Walsh had to take some time out after Tokyo to rest and recover from that ankle injury, so was not in Armenia for this year’s European Championships where Irish boxing uncovered some new stars.

The Commonwealths have always been on his mind, however, and he intends to give it is all.

“Coming back after the Olympics, there were a lot of tournaments but the Commonwealth Games were my main goal,” he explained.

“I just want to give everything to this as who knows whether I’ll be around for the next ones as they’re every four years, so I just want to go in fresh and ready to go.

“After the Olympics, there’s always questions about whether you stick about or go professional, but nobody knows the future - if you want to make God laugh, tell him your plans.

“I just take each day as it comes and I’m delighted to be on the Commonwealth Games team with my sister - our second together as well as the Olympics - so who knows what we’ll be doing although I think there are big things in the future.”

Big sister Michaela has always been a big influence on his journey, but Aidan also looks back on the Gold Coast and recalls the help and advice the most experienced members of the team gave him, a rookie in major competition at the time.

“The Commonwealth Games are the closest you will get to the Olympics and before I went last time, I had a lot of questions for Michaela about what the Glasgow games were like where she got a silver medal, what the pressure was like about fighting in the final,” he continued.

“Also, the lads like Brendan Irvine who had a lot more experience than me.

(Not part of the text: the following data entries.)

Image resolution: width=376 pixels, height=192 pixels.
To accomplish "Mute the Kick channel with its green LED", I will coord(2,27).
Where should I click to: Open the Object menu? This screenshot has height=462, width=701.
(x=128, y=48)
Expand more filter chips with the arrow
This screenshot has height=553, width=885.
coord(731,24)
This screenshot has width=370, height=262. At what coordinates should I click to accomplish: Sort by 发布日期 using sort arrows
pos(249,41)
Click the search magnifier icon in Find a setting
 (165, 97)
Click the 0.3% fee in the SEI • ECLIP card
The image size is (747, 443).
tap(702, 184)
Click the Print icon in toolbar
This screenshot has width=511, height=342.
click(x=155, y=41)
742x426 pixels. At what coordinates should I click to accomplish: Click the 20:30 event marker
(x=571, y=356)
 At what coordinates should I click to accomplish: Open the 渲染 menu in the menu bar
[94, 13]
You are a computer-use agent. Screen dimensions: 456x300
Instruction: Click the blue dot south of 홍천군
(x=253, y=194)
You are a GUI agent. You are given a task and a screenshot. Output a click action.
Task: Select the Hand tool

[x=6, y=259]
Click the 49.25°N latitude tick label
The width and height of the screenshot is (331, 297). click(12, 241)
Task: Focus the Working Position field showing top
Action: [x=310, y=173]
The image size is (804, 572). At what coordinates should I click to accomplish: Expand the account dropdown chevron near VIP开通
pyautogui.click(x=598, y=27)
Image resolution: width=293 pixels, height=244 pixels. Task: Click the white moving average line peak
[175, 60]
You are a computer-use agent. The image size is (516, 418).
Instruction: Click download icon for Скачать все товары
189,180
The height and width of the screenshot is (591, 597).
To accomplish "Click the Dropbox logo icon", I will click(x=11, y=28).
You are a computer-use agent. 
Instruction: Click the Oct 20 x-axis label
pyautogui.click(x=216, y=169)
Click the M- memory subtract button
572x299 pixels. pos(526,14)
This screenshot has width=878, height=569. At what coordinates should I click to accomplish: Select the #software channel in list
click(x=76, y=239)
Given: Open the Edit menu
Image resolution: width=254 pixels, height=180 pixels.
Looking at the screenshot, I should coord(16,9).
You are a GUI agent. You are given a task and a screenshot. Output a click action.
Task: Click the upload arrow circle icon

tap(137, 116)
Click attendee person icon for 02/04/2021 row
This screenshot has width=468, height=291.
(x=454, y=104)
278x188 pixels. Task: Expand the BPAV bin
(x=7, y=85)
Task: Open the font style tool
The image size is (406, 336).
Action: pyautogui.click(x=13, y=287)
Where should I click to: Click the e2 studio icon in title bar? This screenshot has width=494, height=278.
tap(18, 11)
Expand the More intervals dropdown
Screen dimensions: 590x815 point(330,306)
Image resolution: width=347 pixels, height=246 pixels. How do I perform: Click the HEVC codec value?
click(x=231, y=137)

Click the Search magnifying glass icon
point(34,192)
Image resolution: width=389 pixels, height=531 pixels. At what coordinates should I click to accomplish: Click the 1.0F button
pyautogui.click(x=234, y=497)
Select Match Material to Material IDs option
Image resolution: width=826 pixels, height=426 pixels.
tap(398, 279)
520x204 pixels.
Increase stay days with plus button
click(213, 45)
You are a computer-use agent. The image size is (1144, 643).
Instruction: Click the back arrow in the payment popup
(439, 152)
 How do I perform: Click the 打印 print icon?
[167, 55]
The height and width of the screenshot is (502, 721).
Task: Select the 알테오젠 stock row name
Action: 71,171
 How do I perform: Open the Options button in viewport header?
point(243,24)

He was the ultimate professional in how he recovered, how he trained and of course was an Olympian then, so learning off him and Michaela was massive and advice I could get off them and anyone who had been there and done it was a massive help.”

Aidan Walsh in action against Merven Clair during last year’s Olympic quarter-final

Aidan Walsh in action against Merven Clair during last year’s Olympic quarter-final

Every day is a learning day and Walsh is humble enough to take on board any pieces of advice he can in order to be that best version of himself.

Now, he is the leader on the team the newcomers on the team seek out for advice and he is only too happy to help.

Preparation is key and Walsh now knows what it takes to time his run to perfection so he can deliver the performances required, but is also humble enough to make the tweaks to find the extra few per cent that could see that gold medal secured after the silver finish in 2018.

“I’m always learning so I look to what worked the last time and what didn’t,” he outlined.

“Going into these Games with a bit more experience maybe encourages the younger ones on the team to look to me, but if not then they have their own path to create their own history.

“If I can be of any help to the young boxers on the team, I’m always willing to do that and I’m here to help anybody. Michaela is even more experienced than me and I’m still asking her questions. You never stop learning in this game and the more you ask and want to learn, the better prepared you will be for events like this.”